El hombre que todavía sostenía mi brazo, el que había olvidado momentáneamente, sintió el cambio. Tomó mi momento de parálisis por el shock como una invitación.
-Oye, ¿a dónde se fue tu novio? -se burló, acercándome más, su agarre magullador-. Parece que ahora eres toda mía, muñeca.
Algo se rompió dentro de mí. No la Ximena frágil y con el corazón roto, sino una bestia cruda y furiosa. Mi mano se disparó, agarrando una botella de cerveza vacía de la barra. Sin pensar, sin dudar, la blandí.
La botella conectó con su cabeza, un golpe sordo seguido por el agudo crujido del vidrio. Se hizo añicos, salpicando su rostro con sangre y cerveza. El sonido, fuerte y repentino, silenció el caótico bar. Todos los ojos de la sala se volvieron hacia nosotros.
El hombre retrocedió tambaleándose, llevándose una mano a la frente sangrante. Sus ojos, inicialmente abiertos por la sorpresa, se entrecerraron en una mirada viciosa.
-¡Maldita loca! -rugió, su voz espesa por la rabia. Se abalanzó sobre mí, con un trozo dentado de la botella rota en la mano.
Cerré los ojos, preparándome para el impacto. Para el dolor. Para cualquier cosa. Una extraña sensación de calma se apoderó de mí. ¿Qué importaba ahora?
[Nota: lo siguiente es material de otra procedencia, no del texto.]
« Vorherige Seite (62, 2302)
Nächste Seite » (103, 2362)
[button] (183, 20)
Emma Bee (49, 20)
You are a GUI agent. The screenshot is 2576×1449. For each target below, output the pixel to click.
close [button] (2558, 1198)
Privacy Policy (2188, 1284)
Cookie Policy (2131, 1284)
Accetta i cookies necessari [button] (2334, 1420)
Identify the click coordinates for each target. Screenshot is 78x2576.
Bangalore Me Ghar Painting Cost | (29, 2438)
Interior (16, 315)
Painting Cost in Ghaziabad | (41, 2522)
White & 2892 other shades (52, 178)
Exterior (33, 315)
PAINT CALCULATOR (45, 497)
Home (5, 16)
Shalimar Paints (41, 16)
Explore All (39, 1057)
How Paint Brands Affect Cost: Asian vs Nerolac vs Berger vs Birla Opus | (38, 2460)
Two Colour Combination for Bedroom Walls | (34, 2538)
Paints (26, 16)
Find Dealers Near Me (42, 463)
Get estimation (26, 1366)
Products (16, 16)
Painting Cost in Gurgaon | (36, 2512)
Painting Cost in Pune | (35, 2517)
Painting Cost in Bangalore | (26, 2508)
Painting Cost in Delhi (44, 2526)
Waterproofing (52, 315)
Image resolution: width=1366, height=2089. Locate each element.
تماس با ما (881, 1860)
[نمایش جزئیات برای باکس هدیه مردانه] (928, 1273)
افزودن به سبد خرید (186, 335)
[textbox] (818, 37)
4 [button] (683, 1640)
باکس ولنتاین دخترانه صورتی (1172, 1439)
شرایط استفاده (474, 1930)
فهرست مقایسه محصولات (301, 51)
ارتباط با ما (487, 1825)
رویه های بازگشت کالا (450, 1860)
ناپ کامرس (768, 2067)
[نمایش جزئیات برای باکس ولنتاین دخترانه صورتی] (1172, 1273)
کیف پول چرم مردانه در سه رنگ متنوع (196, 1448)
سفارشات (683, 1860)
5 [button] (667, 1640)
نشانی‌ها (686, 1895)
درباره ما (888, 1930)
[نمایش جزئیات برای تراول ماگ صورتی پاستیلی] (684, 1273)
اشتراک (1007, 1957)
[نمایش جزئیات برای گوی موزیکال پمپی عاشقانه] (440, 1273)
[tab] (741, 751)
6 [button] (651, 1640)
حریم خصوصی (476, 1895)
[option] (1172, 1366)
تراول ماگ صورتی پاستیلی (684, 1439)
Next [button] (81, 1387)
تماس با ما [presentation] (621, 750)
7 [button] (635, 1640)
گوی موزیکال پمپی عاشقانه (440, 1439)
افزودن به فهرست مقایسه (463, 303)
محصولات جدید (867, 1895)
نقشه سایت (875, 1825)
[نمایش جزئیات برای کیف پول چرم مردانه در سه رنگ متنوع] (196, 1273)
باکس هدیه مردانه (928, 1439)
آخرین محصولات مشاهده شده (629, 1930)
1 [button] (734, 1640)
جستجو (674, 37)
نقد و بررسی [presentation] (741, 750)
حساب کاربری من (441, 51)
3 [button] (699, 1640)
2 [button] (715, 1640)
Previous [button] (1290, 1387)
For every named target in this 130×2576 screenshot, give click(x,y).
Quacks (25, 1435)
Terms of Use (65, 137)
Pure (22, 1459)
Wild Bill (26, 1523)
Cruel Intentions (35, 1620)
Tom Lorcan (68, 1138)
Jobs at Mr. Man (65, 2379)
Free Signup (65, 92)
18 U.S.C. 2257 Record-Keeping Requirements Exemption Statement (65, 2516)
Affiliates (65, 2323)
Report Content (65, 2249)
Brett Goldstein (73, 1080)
Pero el golpe nunca llegó.
En cambio, de repente me vi envuelta en un abrazo familiar y poderoso. El olor a humo de leña y un leve toque de antiséptico, único de Damián, llenó mis sentidos. Su cuerpo, duro e inflexible, me protegió. Su brazo, el que ya estaba herido, recibió la peor parte del ataque. Escuché un jadeo ahogado de dolor, un sonido que debería haber despertado preocupación, pero que solo alimentó la fría y amarga revelación.
Había vuelto. Pero era demasiado tarde.
Me sostuvo con fuerza, su cuerpo temblando ligeramente, y por un momento fugaz, sentí un consuelo desesperado y efímero. Pero entonces vi sus ojos. No estaban en mí. Estaban en el hombre, ardiendo con una intención peligrosa y asesina. Una rabia primigenia que no tenía nada que ver con el amor, y todo que ver con la posesión.
-¿Qué le hiciste? -La voz de Damián era un gruñido bajo, un rugido depredador que me envió escalofríos por la espalda. El hombre, todavía agarrando el vidrio roto, retrocedió, el miedo brillando en sus ojos. Damián era una fuerza de la naturaleza cuando se enfadaba de verdad, y el hombre lo sabía.
Damián giró ligeramente la cabeza, su mirada finalmente cayendo sobre mí. Sus ojos, usualmente tan controlados, estaban abiertos de par en par por el miedo, su rostro pálido.
-¿Ximena? ¿Estás herida? ¿Te tocó? -Su voz era un susurro tenso, cargado de preocupación.
Lo miré fijamente, una risa hueca y sin alegría burbujeando en mi garganta. ¿Herida? ¿Me tocó? La ironía era una píldora amarga. Me preguntaba si estaba herida, después de que acababa de arrancarme el corazón y pisotearlo.
Lo empujé, una repentina oleada de fuerza alimentada por pura rabia. Mi cuerpo todavía estaba débil, y tropecé, pero él me atrapó, sus manos firmes en mis brazos.
Mis ojos, lo sabía, estaban fríos. Muertos. Lo miré, lo miré de verdad, y no vi más que el cascarón vacío de un hombre que me había traicionado. Mi voz era un susurro crudo y roto, cargado de desdén.
-Eres un buen perro, Damián. Un muy buen perro.
Mi mirada se desvió más allá de él, hacia Adriana, que ahora estaba detrás de él, con los ojos muy abiertos y aterrorizada, aferrándose a su brazo.
-Pero tu lealtad -continué, mi voz ganando fuerza, cada palabra un dardo venenoso-, nunca fue realmente mía, ¿verdad?